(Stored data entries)
==*==

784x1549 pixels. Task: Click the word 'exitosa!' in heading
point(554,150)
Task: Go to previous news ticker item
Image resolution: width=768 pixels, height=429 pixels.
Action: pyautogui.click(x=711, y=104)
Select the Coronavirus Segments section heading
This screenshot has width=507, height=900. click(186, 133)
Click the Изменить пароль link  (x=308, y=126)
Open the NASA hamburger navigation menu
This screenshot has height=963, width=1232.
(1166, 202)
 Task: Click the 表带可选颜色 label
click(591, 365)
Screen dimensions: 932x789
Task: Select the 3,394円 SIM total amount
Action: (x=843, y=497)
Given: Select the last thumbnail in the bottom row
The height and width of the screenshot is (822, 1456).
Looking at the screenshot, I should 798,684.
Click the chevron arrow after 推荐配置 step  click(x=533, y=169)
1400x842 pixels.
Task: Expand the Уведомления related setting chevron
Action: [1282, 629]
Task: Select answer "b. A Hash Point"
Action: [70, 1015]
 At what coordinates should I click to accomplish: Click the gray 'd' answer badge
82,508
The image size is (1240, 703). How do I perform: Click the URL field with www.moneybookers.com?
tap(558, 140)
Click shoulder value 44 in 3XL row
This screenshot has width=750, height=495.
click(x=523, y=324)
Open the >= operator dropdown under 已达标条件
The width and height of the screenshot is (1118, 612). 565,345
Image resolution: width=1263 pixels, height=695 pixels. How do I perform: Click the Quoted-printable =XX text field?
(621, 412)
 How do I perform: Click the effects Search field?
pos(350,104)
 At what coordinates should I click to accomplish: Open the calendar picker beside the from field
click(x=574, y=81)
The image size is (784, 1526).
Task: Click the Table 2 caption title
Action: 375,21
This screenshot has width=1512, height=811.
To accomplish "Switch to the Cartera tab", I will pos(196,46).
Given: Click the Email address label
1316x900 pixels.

==*==

▶ What to do
This exercise asks for every line of the records to be repeated exactly.

▶ Solution to the exercise
784x1549 pixels. Task: Click the word 'exitosa!' in heading
point(554,150)
Task: Go to previous news ticker item
Image resolution: width=768 pixels, height=429 pixels.
Action: pyautogui.click(x=711, y=104)
Select the Coronavirus Segments section heading
This screenshot has width=507, height=900. click(186, 133)
Click the Изменить пароль link  (x=308, y=126)
Open the NASA hamburger navigation menu
This screenshot has height=963, width=1232.
(1166, 202)
 Task: Click the 表带可选颜色 label
click(591, 365)
Screen dimensions: 932x789
Task: Select the 3,394円 SIM total amount
Action: (x=843, y=497)
Given: Select the last thumbnail in the bottom row
The height and width of the screenshot is (822, 1456).
Looking at the screenshot, I should 798,684.
Click the chevron arrow after 推荐配置 step  click(x=533, y=169)
1400x842 pixels.
Task: Expand the Уведомления related setting chevron
Action: [1282, 629]
Task: Select answer "b. A Hash Point"
Action: [70, 1015]
 At what coordinates should I click to accomplish: Click the gray 'd' answer badge
82,508
The image size is (1240, 703). How do I perform: Click the URL field with www.moneybookers.com?
tap(558, 140)
Click shoulder value 44 in 3XL row
This screenshot has width=750, height=495.
click(x=523, y=324)
Open the >= operator dropdown under 已达标条件
The width and height of the screenshot is (1118, 612). 565,345
Image resolution: width=1263 pixels, height=695 pixels. How do I perform: Click the Quoted-printable =XX text field?
(621, 412)
 How do I perform: Click the effects Search field?
pos(350,104)
 At what coordinates should I click to accomplish: Open the calendar picker beside the from field
click(x=574, y=81)
The image size is (784, 1526).
Task: Click the Table 2 caption title
Action: 375,21
This screenshot has width=1512, height=811.
To accomplish "Switch to the Cartera tab", I will pos(196,46).
Given: Click the Email address label
1316x900 pixels.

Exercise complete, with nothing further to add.